AIM —
Render the material as a Markdown table with the columns "Row" and "Line", omitting blank lines. Begin at the line that contains "Switch bet slip to Single mode" and continue through the end of the material.

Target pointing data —
————

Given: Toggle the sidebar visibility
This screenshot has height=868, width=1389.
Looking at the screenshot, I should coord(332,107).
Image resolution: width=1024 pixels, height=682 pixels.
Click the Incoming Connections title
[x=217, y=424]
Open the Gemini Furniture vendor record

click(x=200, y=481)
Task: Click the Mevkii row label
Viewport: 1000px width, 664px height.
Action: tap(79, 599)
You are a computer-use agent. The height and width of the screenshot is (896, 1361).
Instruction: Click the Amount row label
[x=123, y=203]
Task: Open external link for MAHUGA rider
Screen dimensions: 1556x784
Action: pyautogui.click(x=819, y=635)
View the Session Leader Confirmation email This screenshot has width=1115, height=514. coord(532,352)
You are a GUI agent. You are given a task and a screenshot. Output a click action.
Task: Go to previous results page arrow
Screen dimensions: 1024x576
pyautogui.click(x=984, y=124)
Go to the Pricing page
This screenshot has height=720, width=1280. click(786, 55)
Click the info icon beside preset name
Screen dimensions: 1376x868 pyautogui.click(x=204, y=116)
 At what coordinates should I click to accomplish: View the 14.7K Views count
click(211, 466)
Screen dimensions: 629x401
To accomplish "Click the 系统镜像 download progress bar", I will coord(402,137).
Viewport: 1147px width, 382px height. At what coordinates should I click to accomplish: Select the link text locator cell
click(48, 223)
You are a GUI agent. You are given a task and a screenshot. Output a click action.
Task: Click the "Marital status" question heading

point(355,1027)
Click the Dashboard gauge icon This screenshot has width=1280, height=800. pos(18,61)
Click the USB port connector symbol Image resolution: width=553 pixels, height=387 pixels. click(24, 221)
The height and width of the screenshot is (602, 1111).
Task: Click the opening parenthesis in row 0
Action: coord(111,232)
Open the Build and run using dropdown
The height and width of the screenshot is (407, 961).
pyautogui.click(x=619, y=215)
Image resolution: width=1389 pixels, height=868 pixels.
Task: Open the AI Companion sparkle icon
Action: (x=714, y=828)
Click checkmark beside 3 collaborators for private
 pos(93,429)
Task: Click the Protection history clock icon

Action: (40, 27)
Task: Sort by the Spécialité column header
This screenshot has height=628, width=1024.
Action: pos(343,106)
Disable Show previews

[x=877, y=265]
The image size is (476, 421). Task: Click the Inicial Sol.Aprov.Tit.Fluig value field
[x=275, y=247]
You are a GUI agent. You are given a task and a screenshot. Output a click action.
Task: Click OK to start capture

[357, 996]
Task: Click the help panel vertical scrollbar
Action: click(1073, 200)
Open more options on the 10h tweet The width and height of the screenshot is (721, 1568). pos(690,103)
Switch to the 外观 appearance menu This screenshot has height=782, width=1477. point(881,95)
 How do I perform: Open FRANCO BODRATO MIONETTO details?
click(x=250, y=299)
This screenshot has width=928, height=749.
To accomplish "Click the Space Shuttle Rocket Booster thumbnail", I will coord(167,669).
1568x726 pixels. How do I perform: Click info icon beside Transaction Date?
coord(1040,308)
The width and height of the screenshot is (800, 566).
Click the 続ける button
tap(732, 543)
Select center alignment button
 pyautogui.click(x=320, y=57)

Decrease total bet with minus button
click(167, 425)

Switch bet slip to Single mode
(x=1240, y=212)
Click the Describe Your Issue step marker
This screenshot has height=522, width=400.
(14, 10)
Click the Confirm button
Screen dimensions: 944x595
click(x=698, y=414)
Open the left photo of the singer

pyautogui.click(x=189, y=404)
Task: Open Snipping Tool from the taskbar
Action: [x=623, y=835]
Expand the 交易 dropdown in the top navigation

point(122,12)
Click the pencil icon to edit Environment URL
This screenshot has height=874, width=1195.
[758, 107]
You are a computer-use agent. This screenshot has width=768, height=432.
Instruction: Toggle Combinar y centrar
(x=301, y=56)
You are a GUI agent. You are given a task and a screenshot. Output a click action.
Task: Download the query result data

————

RESULT BELOW —
| Row | Line |
|---|---|
| 1 | Switch bet slip to Single mode |
| 2 | (x=1240, y=212) |
| 3 | Click the Describe Your Issue step marker |
| 4 | This screenshot has height=522, width=400. |
| 5 | (14, 10) |
| 6 | Click the Confirm button |
| 7 | Screen dimensions: 944x595 |
| 8 | click(x=698, y=414) |
| 9 | Open the left photo of the singer |
| 10 | pyautogui.click(x=189, y=404) |
| 11 | Task: Open Snipping Tool from the taskbar |
| 12 | Action: [x=623, y=835] |
| 13 | Expand the 交易 dropdown in the top navigation |
| 14 | point(122,12) |
| 15 | Click the pencil icon to edit Environment URL |
| 16 | This screenshot has height=874, width=1195. |
| 17 | [758, 107] |
| 18 | You are a computer-use agent. This screenshot has width=768, height=432. |
| 19 | Instruction: Toggle Combinar y centrar |
| 20 | (x=301, y=56) |
| 21 | You are a GUI agent. You are given a task and a screenshot. Output a click action. |
| 22 | Task: Download the query result data |